═════ The input ═════

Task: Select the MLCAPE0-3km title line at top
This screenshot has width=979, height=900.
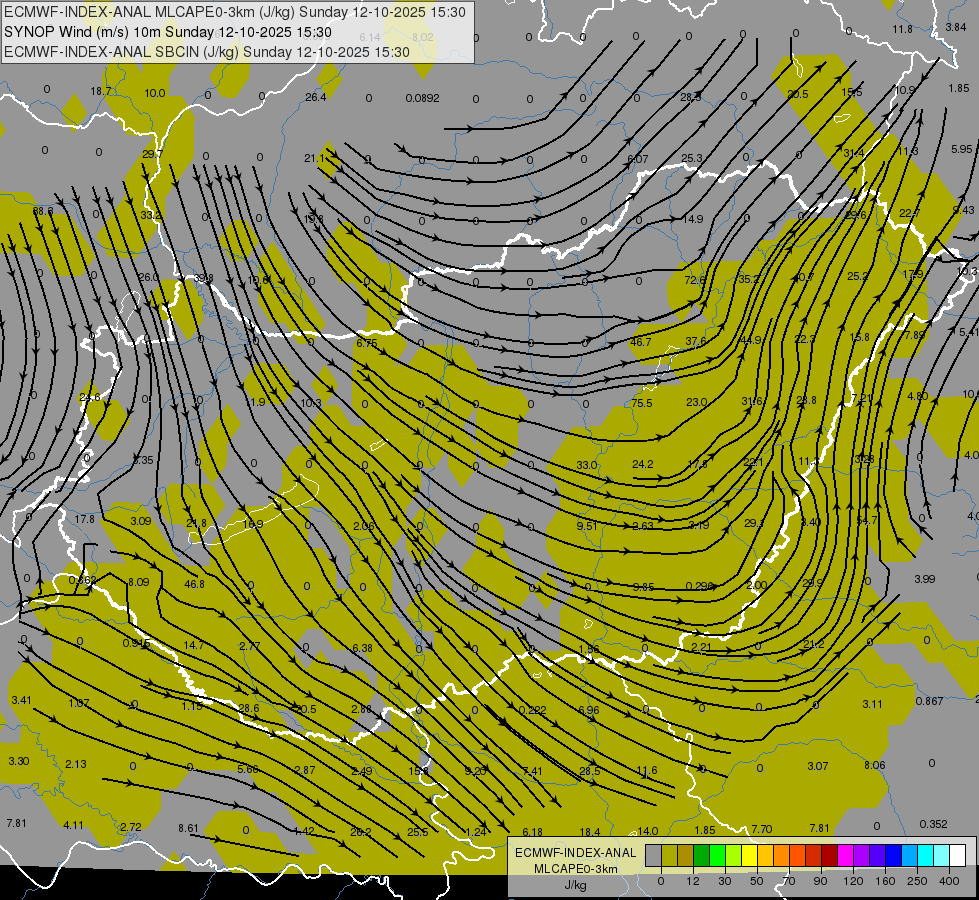Action: coord(235,12)
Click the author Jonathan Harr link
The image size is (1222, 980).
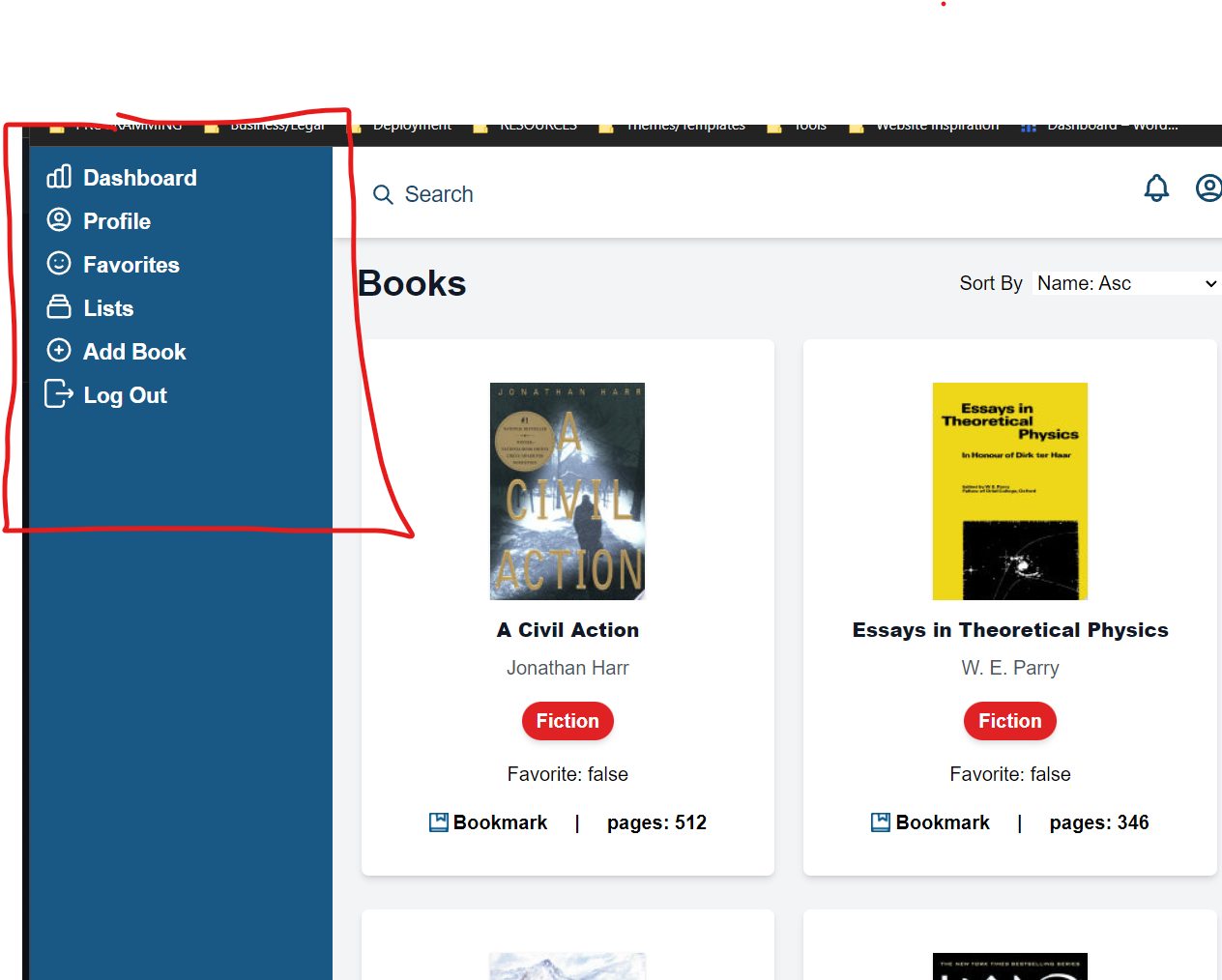tap(567, 668)
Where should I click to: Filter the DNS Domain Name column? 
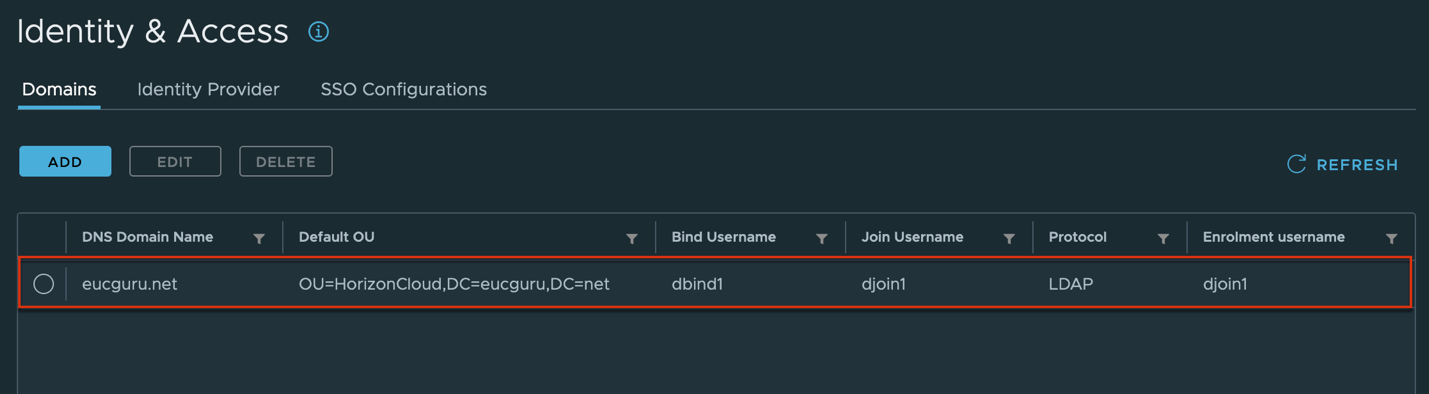coord(259,238)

═════

Activity → Exactly as given, transcribe every line of the data, but not its images.

Exercise solution →
Task: Select the MLCAPE0-3km title line at top
This screenshot has width=979, height=900.
Action: coord(235,12)
Click the author Jonathan Harr link
The image size is (1222, 980).
tap(567, 668)
Where should I click to: Filter the DNS Domain Name column? 
coord(259,238)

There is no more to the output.